Procedência: DISTRITO FEDERAL

Decisão : Após a leitura do relatório e a realização das sustentações
orais, o julgamento foi suspenso. Falaram: pela requerente, a Dra. Raquel
Elias Ferreira Dodge, Procuradora-Geral da República; pelo amicus curie
Associação dos Magistrados Brasileiros - AMB, o Dr. Alberto Pavie Ribeiro;
pelo amicus curie Defensoria Pública da União, o Dr. Gabriel Faria Oliveira,
Defensor Público-Geral Federal; pelo amicus curie Defensoria Pública Geral
do Estado do Rio De Janeiro, o Dr. Pedro Paulo Lourival Carriello, Defensor
Público do Estado; pelo amicus curie Defensoria Pública do Estado de Minas
Gerais, a Dra. Alessa Pagan Veiga, Defensora Pública do Estado; pelo amicus
curie Instituto Brasileiro de Ciências Criminais - IBCCRIM, o Dr. Maurício
Stegemann Dieter; pelo amicus curiae Instituto de Garantias Penais - IGP, o
Dr. Marcelo Turbay Freiria; e, pelo amicus curiae Instituto de Defesa do Direito
de Defesa - Márcio Thomaz Bastos - IDDD, o Dr. Fábio Tofic Simantob. Não
participou, justificadamente, deste julgamento, a Ministra Rosa Weber.
Presidência do Ministro Dias Toffoli. Plenário, 21.11.2018.

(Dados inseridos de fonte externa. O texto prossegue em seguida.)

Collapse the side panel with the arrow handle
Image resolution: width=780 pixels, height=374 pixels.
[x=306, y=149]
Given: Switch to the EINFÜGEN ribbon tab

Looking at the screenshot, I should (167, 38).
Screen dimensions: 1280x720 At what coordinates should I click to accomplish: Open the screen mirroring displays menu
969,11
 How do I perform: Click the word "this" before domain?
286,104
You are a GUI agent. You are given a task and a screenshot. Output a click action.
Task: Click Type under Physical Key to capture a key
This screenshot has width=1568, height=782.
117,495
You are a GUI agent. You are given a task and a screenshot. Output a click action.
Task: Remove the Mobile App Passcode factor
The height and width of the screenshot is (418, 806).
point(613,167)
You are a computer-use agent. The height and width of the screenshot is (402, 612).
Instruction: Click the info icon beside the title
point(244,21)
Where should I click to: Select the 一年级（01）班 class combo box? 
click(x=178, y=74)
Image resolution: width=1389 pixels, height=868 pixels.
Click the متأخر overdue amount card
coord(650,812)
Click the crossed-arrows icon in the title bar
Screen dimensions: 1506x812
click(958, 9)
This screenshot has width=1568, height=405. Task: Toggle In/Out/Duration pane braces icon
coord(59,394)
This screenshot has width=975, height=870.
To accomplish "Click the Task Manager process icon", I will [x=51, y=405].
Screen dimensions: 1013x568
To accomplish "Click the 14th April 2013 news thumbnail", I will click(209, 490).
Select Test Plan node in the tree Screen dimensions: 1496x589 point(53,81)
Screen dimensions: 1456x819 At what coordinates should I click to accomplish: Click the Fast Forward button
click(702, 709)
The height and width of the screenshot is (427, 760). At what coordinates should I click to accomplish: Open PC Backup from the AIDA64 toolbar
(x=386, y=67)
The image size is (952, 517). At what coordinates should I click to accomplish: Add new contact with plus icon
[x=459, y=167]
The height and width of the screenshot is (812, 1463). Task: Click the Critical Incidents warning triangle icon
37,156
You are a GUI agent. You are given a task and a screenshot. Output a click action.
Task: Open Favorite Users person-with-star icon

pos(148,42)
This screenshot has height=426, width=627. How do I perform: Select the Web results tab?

Decisão : Após o voto do Ministro Roberto Barroso, Relator, que
julgava parcialmente procedente a ação direta, e do voto do Ministro
Alexandre de Moraes, que a julgava improcedente, o julgamento foi suspenso.
Presidência do Ministro Dias Toffoli. Plenário, 28.11.2018.

Decisão: Após os votos dos Ministros Roberto Barroso, Relator, e
Edson Fachin, que referendavam a cautelar e julgavam parcialmente
procedente a ação direta; e dos votos dos Ministros Alexandre de Moraes,

Rosa Weber, Ricardo Lewandowski, Marco Aurélio, Gilmar Mendes e Celso de
Mello, que não referendavam a cautelar e julgavam improcedente a ação,
pediu vista dos autos o Ministro Luiz Fux. Em seguida, após o voto do Ministro
Gilmar Mendes, propondo questão de ordem no sentido de revogar a cautelar
anteriormente deferida, no que foi acompanhado pelos Ministros Alexandre de
Moraes, Marco Aurélio e Celso de Mello; e dos votos dos Ministros Roberto
Barroso, Relator, Edson Fachin, Rosa Weber, Luiz Fux e Cármen Lúcia, que
rejeitavam a proposta, mantendo os termos da cautelar, pediu vista da
questão de ordem o Ministro Dias Toffoli (Presidente). Plenário, 29.11.2018.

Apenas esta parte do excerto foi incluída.